== Segment start ==
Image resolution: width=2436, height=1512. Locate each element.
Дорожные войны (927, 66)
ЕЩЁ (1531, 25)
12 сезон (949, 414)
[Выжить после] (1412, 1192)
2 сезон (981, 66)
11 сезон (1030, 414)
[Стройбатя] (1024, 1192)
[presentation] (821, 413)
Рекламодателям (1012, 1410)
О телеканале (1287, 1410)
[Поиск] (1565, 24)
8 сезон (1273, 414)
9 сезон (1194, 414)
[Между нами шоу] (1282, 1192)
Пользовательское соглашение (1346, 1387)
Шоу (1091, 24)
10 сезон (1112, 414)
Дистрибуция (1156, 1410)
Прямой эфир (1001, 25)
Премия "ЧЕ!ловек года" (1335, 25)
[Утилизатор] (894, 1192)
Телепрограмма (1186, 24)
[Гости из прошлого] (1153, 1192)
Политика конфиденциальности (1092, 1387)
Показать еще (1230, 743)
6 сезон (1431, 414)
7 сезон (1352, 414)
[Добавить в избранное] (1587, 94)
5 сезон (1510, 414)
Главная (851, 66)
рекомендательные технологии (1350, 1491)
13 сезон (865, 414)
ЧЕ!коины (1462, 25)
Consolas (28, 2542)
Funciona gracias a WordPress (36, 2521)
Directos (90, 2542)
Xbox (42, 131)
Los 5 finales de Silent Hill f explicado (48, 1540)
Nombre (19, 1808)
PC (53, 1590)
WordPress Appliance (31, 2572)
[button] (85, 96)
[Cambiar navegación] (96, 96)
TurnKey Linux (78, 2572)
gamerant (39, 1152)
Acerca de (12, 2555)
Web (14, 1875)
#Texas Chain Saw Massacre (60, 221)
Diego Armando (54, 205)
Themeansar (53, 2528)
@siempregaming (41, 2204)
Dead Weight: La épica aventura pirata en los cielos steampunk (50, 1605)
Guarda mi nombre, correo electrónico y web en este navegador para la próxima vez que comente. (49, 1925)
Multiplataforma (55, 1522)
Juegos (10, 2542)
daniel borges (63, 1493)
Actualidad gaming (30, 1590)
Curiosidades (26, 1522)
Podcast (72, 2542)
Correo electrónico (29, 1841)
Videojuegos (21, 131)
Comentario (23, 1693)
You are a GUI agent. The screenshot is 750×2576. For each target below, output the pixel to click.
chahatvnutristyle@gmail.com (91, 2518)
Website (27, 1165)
== Segment end ==
• **TASK ITEM**:
From the entries above, copy out every line where the string "сезон" appears.

• **ANSWER SECTION**:
12 сезон (949, 414)
2 сезон (981, 66)
11 сезон (1030, 414)
8 сезон (1273, 414)
9 сезон (1194, 414)
10 сезон (1112, 414)
6 сезон (1431, 414)
7 сезон (1352, 414)
5 сезон (1510, 414)
13 сезон (865, 414)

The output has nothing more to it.